本发明采用均相荧光免疫快速检测技术,利用荧光的高灵敏特点,同样也避免了胶体金或者荧光D-Dimer干式免疫试纸中的硝酸纤维素膜本身孔隙不均一特性对检测准确度和重复性的不良影响。由于均相荧光免疫检测中样品与荧光标记抗体全过程都在液相中全面接触,反应充分,因此可大幅度提高检测灵敏度和线性范围,同时反应在液相进行也增加了样品的稀释倍数,消除了样品的基质效应影响,使定量结果有很好的可重复性,提高了定量结果的精密度和准确度,可满足临床诊断大规模检测的要求。
发明内容
本发明的目的在于克服现有D-Dimer检测技术的不足,提供一种快速定量检测D-Dimer的均相荧光免疫试剂组。本发明根据荧光免疫技术特点和D-Dimer抗原抗体系统特点,设计新的原材料,试剂和工艺流程,应用本发明提供的试剂组检测D-Dimer水平,具有简单,快速,灵敏和特异性好等特点,可同时定量检测高值和低值样品,并且性价比高,适用于临床快速检测。

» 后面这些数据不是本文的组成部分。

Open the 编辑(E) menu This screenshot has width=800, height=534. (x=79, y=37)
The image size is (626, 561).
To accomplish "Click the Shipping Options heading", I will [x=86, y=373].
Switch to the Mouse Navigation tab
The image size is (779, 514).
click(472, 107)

本发明的第一个方面是提供一种快速定量检测D-二聚体的均相荧光免疫试剂组,包括稀土元素螯合物标记的抗D-二聚体单克隆抗体(anti-DD)、近红外荧光化合物标记的抗D-二聚体单克隆抗体和系列浓度的D-二聚体校准品。
优选地,稀土元素螯合物为Eu3+螯合物。
更优选地,稀土元素螯合物为BHHCT-Eu3+或1,2-二(1”,1”,1”,2”,2”,3”,3”-七氟-4”,6”-己二酮-6”-基-对苄基)-4-氯磺酰基苯与铕(Ⅲ)的配合物(BHHBCB-Eu3+)。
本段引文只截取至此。